In the past, I’ve made it a point to always go on a cleanse from social media but lately, I’ve been finding it more and more difficult to stay off it. From time to time, I’ll check my accounts for personal use. Sometimes I’ll post a video on Instagram Stories, send a message to someone on Facebook, and post something on Instagram. However, I also have to be on social media for work, and after a while, the lines get blurred. As I scroll through Instagram, I don’t know if I’m doing it for myself or work purposes. What starts off as casually scrolling turns into hours of unnecessary and unproductive deep-diving.
I honestly don’t know how I got to this point but now that I’m aware of it, I’m trying to stop or at least lessen my usage significantly. Earlier this year, Emma Fierberg of Business Insider had the same realization, “I just realized how often I glance down just to see if I have a notification.
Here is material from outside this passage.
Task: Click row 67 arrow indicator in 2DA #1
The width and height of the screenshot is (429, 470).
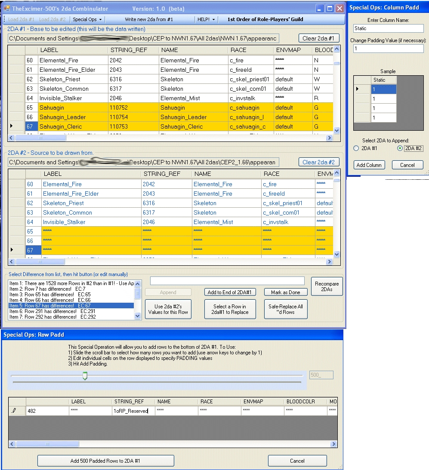Action: (11, 126)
When I wake up in the morning, on the way to work, on the train, walking from the train to work, sometimes at work—sorry—when I get home from work. It’s constant.” And, this is exactly how I feel. It’s like all of a sudden, I’m worried I’m going to miss something if I put down my phone for more than five minutes, like I constantly have to be “connected.” But that’s not the case. If anything, I’m even more anti-social to the point where I forget to look people in the eye when I talk to them.
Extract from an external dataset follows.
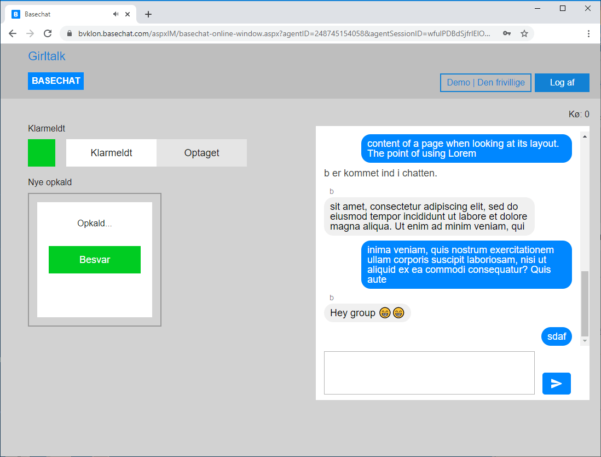
Task: Focus the chat message text box
Action: pos(429,373)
However, like Emma, I want to be able to take a break and reap all its benefits. For example, I’ll probably have more energy, “I wake up feeling way more rested. I spend nine hours a day staring at a screen at my job, and cutting down on screen time outside of the office has changed my world.” More than that, it could positively change my overall mood. “My well-being has improved tenfold. My mind has never been so clear. I feel like I’m learning how to properly communicate in a world without social media. I’ve been given more time with my thoughts.”
I’m sure I’m not the only who feels this way. But, if you can’t relate maybe you should take a step back and reflect if you’re compulsively refreshing social media too. If you are, let’s all try and take a break.